Facebook also reportedly reached out to several lawmakers and senators who had historically been critical of China and expressed concerns over why, if American companies are banned from China, TikTok should be allowed to operate in the U.S.
We’ve reached out to Facebook and TikTok for a comment and we’ll update the story when we hear back.
Shortly after, the dominoes seemingly began collapsing for TikTok. In October, Republican Sen. Tom Cotton of Arkansas and Democratic Sen. Chuck Schumer of New York — both of whom, the Journal claims, met with Zuckerberg in September — demanded an official inquiry into TikTok. Weeks later, the China-based startup Bytedance’s acquisition of TikTok became the subject of a national security review by the Committee on Foreign Investment.
Over the course of the next few months, TikTok landed under heavy scrutiny and faced bans in official departments such as the U.S. Army. The final nail in the coffin arrived earlier this month when Trump signed an executive order that would block TikTok in the U.S. unless it sells off its operations to an American owner.
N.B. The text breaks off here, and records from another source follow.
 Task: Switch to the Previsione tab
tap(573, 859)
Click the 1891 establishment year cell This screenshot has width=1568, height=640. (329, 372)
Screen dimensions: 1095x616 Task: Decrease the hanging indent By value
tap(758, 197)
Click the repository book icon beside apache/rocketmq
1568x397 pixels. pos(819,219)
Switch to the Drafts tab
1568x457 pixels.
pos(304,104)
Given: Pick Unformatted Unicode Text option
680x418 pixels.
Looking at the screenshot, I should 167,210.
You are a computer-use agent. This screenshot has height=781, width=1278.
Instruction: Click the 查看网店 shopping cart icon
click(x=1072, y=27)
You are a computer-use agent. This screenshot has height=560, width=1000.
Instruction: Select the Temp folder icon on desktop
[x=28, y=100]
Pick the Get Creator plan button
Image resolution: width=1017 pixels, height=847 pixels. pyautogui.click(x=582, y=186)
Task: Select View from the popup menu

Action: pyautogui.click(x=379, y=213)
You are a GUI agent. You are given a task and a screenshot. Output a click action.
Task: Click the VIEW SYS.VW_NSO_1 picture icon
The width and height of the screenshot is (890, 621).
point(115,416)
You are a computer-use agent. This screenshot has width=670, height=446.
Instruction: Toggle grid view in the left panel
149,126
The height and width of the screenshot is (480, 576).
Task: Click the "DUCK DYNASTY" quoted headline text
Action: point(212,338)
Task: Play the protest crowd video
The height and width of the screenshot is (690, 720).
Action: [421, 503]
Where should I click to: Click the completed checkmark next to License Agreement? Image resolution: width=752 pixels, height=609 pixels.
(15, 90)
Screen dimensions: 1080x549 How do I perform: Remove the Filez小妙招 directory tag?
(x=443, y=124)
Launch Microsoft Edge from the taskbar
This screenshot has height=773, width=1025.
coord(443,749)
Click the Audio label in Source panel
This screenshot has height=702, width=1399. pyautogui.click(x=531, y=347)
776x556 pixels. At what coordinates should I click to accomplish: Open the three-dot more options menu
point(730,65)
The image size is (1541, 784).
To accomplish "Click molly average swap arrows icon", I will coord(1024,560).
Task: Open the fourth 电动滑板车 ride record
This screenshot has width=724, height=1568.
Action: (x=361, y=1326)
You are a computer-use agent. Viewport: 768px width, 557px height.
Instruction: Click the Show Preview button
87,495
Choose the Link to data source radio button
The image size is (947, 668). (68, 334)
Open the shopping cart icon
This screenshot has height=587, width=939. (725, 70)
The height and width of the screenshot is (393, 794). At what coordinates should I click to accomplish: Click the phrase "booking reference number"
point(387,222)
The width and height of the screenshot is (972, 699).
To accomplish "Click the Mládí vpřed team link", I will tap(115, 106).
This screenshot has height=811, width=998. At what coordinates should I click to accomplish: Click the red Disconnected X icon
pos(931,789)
Meanwhile, Facebook accelerated its work on a TikTok competitor called Reels, and even began poaching TikTok stars for exclusive deals.
TikTok CEO Kevin Mayer soon hit back at Facebook and called for “fair and open competition.” “Let’s focus our energies on fair and open competition in service of our consumers, rather than maligning attacks by our competitor — namely Facebook — disguised as patriotism and designed to put an end to our very presence in the U.S.,” he wrote in a blog post.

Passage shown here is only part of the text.